Отец опустился на колени рядом с врачом и обнаружил, что тот еще жив. Раненый попытался заговорить, но не мог: кровь клокотала в горле, и он задыхался.

Руди осторожно приподнял голову врача, подложил под спину стопку старых журналов, чтобы раненый мог дышать. Стал звать на помощь, но его крики заглушались ревом грозы и раскатами грома.

Доктор Феррис Макдональд был лечащим врачом Мэдди. Он также занялся и Натали Бизо, когда ту привезли в больницу.

Смертельно раненый, он испытывал скорее недоумение, чем страх. Когда горло освободилось от крови, он смог сказать отцу:

– Она умерла при родах, но моей вины тут нет.
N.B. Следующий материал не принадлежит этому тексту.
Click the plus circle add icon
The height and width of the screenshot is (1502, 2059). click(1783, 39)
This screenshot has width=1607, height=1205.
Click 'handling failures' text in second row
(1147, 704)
В этот момент отец подумал, что речь идет о Мэдди.

Доктор Макдональд это понял, потому что успел перед смертью сказать:

– Не Мэдди. Жена клоуна. Мэдди… жива. Извини, Руди.

И Феррис Макдональд умер на руках у моего отца.

А едва стих очередной громовой раскат, отец услышал еще один выстрел, раздавшийся за дверью, через которую только что прошел Конрад Бизо.

Мэдди лежала где-то за той дверью… обессиленная трудными родами. И я тоже был за той дверью, младенец, неспособный защитить себя.

Мой отец, тогда еще пекарь, никогда не отличался склонностью к решительным действиям. Не прибавилось у него этой самой решительности и несколько лет спустя, когда его перевели в кондитеры. Среднего роста и веса, он не был слабаком, но не мог похвастаться и недюжинной силой. Он привык к спокойной жизни, без стрессов и катаклизмов, которая, кстати, полностью его устраивала.

Тем не менее страх за жену и сына не вызвал у него истерики, наоборот, заставил действовать хладнокровно и расчетливо. Без оружия, без плана действий, но с внезапно обретенным сердцем льва, он открыл дверь и последовал за Бизо.

И хотя воображение рисовало ему кровавые картины, он и представить себе не мог того, что должно случиться, не мог и предположить, что события той ночи наложат свой отпечаток на последующие тридцать лет жизни, моей и его.